Y parece que ella tampoco. La otra. A quien llamo Eurídice. Porque ella tiene otro nombre, un nombre falso con el que se burlan de mí, porque la llaman así para que yo olvide esa palabra original. De hecho, lo hago a cada instante y para mí ya no tiene sentido otra cosa que Eurídice.

El problema, lo diré, es que alguien, aquí, en la mismísima Casa de los Amigos, le ha robado a mi amada mujer de blanco su sentido más precioso. Es decir, no precioso en sí mismo, sino en relación con mi exclusiva forma desbocada de expresar mi totalidad. No sé porqué, pero como no me oye nuestro amor atraviesa momentos tormentosos, al menos para mí. Antes mis flautas llamaban su atención a muchos metros de distancia, cuando sostenía esas extrañas piezas que yo me imagino instrumentos musicales de mímica.

Se acercaba, yo le hablaba de mis temas habituales: el bar de los músicos muertos y cosas así, ella me acariciaba el pelo, me escrutaba, quería saber tanto de mí. Ahora no, ahora pasa de largo, dedica tanto tiempo a los otros, los celos (que aunque no lo crean son cellos) me incineran por dentro.

No sé qué pasa, repito. Yo la afronto, sin mirarnos, pero ejecuto despacio y noble, como un largo suspiro que busca atrapar, frenar ese caminar incesante. No hay eco. Luego voy más largo que despacio, como un adagio o entre adagio y andante o moderato o alegretto… A veces esputo los solos de trombón, libero a Armstrong, a Von Karajan, a toda esa gente, Amadeus viene en mi ayuda, sacudo el botiquín de los músicos: Dvorak, borracho, me dice que no puede porque está ocupado.
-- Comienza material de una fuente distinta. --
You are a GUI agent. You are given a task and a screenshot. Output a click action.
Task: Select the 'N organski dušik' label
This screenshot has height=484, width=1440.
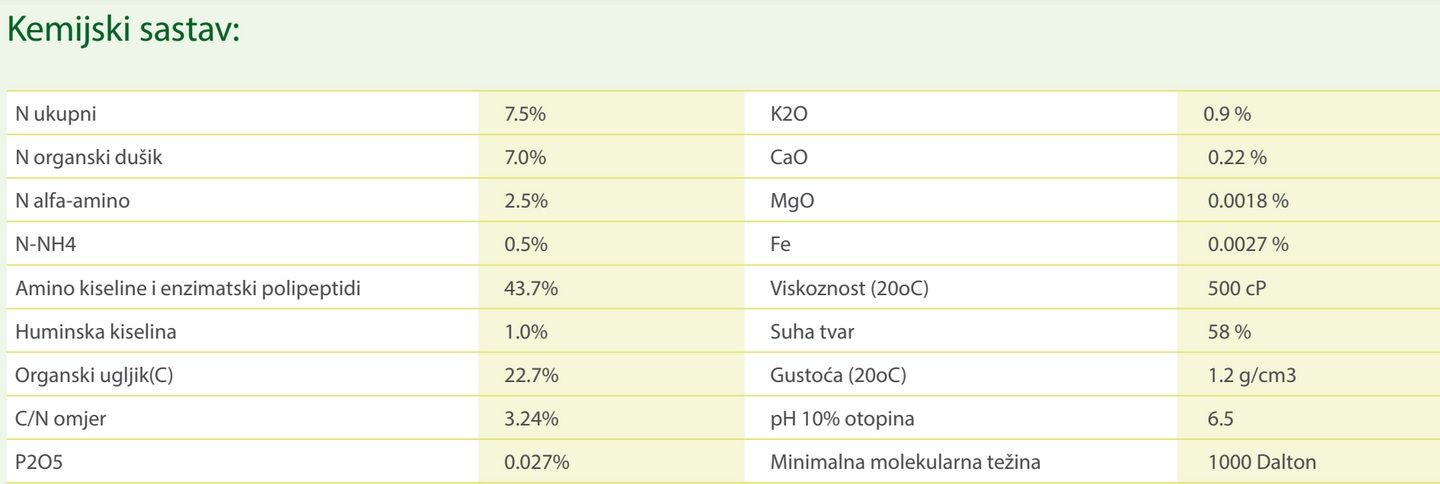(82, 158)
A veces he pensado que puede ser cera, creo incluso haberlos visto: pequeños tapones de cera. Esa es una circunstancia que explicaría muchos momentos… de incomprensión, de una mirada fugaz, como indagando cuál es la motivación real del aria de Rossini cuando ocurre en mis adentros y se proyecta al afuera. Antes podía, ahora no puedo. Sin embargo, estoy en la Casa de los Amigos ¿por qué no habré de poder?

Les narraré esta imagen patética: ella entra, majestuosa, de blanco velo ajustado, con sus instrumentos, yo me le acerco, soy su sombra momentánea y toco con toda la orquesta, con las cuerdas bucales y las imaginativas, las bato salvajemente, desato los coros de cientos de voces que gritan mi hastío y Eurídice no los oye. Me acerco más y nada. La Casa de los Amigos tiene largos corredores. Llega el final de recorrido, ella sigue, yo me detengo, aquí termina mi mundo.

Otra noche sin entender, componiendo la próxima melodía. Quizá mañana si penetre esa concha de silencio y de distancia. Por ahora me voy porque veo a mis amigos, uno por uno, ser gentilmente conducidos por los de blanco hacia el «ala norte». Nos vamos a dormir y a soñar con el afuera.

Y yo con mi melodioso tormento de mañana.